Ecriture obsessionnelle
L’Enfant lune, c’est lui. Gringe se dit mélancolique. Il se souvient que dès son plus jeune âge il se sentait en décalage constant avec le monde, handicapé par une sensibilité exacerbée. L’écriture est devenue une nécessité, quelque chose d’obsessionnel lorsqu’il travaille sur un album; un moyen d’exorciser ses traumas, comme d’autres se réfugient dans le sport à outrance. En psychanalyse, il a appris à nommer les choses pour ensuite les détruire. Lorsqu’il relit ses textes, il a l’impression d’avoir une autre personne en face de lui. Il est désormais serein et, même s’il se considère volontiers comme un grand ado, appréhende la vie avec moins d’angoisses. Rencontrer Gringe, c’est converser avec un homme à fleur de peau qui a su tirer sa force de ses faiblesses. Si la gestation de son premier album solo a été longue, car il a quasiment tout fait tout seul, comme un artisan, il espère enchaîner plus rapidement avec un deuxième effort sur lequel il travaille déjà.

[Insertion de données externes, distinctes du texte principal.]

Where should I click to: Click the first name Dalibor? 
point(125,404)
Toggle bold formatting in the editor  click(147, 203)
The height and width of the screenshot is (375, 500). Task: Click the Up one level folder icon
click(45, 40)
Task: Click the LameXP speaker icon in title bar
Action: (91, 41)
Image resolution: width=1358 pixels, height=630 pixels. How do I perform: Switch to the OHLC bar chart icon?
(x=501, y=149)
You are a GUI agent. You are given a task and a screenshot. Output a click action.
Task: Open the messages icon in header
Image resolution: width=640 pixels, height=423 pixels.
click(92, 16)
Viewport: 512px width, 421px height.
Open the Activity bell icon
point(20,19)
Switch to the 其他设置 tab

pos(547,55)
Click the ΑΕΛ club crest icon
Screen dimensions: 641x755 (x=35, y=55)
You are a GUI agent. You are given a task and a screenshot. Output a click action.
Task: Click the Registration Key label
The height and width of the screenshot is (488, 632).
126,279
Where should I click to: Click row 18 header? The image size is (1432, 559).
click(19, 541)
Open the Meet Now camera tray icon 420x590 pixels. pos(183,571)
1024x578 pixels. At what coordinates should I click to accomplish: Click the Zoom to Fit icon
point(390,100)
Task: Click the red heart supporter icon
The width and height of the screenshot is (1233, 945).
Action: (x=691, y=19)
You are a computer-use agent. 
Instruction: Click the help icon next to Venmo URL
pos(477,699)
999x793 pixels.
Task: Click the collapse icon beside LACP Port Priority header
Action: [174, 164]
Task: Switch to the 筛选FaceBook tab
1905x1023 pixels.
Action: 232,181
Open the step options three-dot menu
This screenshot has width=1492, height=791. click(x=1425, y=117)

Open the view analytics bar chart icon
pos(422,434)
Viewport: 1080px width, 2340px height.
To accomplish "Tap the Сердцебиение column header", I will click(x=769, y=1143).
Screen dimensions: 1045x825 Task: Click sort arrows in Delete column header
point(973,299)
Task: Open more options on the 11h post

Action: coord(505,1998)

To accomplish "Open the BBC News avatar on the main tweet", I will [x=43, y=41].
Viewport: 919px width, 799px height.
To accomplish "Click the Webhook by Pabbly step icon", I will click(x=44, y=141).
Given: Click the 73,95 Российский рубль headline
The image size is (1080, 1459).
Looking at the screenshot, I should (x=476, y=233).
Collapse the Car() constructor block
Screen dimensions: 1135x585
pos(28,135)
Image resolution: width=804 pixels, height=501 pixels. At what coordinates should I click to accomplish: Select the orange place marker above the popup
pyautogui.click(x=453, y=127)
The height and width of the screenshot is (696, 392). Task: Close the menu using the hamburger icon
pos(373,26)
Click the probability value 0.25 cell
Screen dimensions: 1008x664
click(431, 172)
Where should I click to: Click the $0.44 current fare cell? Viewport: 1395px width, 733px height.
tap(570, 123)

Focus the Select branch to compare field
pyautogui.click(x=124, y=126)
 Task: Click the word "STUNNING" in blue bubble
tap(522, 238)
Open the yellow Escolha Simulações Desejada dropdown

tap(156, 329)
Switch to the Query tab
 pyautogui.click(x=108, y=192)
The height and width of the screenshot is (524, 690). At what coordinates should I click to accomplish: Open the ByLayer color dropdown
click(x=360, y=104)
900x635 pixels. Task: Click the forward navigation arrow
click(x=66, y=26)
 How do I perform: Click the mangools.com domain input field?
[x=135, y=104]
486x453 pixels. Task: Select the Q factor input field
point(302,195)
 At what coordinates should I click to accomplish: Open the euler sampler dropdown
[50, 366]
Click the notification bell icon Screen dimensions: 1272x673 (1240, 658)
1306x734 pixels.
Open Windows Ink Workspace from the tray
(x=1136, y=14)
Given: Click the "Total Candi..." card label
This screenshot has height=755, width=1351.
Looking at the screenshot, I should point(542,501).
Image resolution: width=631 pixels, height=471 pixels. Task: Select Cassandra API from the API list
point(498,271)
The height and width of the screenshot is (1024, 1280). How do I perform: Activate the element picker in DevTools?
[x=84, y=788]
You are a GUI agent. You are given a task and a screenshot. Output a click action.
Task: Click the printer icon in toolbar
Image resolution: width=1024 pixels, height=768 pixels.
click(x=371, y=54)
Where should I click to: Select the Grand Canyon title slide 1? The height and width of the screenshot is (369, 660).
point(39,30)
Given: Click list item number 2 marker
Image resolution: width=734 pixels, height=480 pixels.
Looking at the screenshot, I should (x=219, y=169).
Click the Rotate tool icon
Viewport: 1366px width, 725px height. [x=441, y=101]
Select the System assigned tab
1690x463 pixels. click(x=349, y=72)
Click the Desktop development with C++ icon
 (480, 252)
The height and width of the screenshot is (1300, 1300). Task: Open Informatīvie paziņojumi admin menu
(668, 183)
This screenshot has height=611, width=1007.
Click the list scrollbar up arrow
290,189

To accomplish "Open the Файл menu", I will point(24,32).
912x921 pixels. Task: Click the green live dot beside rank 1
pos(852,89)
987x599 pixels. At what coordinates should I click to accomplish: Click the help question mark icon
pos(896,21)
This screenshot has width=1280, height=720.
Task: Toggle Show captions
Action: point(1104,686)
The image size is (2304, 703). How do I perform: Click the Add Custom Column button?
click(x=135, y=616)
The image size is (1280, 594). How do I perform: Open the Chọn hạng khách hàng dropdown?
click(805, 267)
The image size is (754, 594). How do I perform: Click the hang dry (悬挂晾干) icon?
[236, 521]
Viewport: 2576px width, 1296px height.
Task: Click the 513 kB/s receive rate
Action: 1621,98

Si c’est OrelSan qui l’a introduit dans le «rap game», l’auteur de Basique a également révélé l’acteur qui sommeillait en lui, le dirigeant dans le long métrage Comment c’est loin, avant d’encore jouer à ses côtés dans la série humoristique Bloqués, produite par Canal+. Sans véritablement s’en rendre compte, Gringe est devenu comédien: il est actuellement à l’affiche de Damien veut changer le monde, de Xavier de Choudens, après avoir été aperçu dans Carbone, d’Olivier Marchal, et Les chatouilles, d’Andréa Bescond et Eric Métayer. Son expérience de la scène lui a été utile pour occuper l’espace sur un plateau, explique-t-il. Il apprécie, contrairement à la musique, pouvoir se décentrer, oublier son ego et faire appel à d’autres émotions. Attiré par le cinéma d’auteur, il a déjà refusé plusieurs rôles de rappeur ou des comédies populaires vides de sens. A l’écran comme dans sa musique, il souhaite rester sincère.
Gringe, «Enfant lune» (Wagram/Disques Office). En concert jeudi 14 mars à Lausanne, D! Club.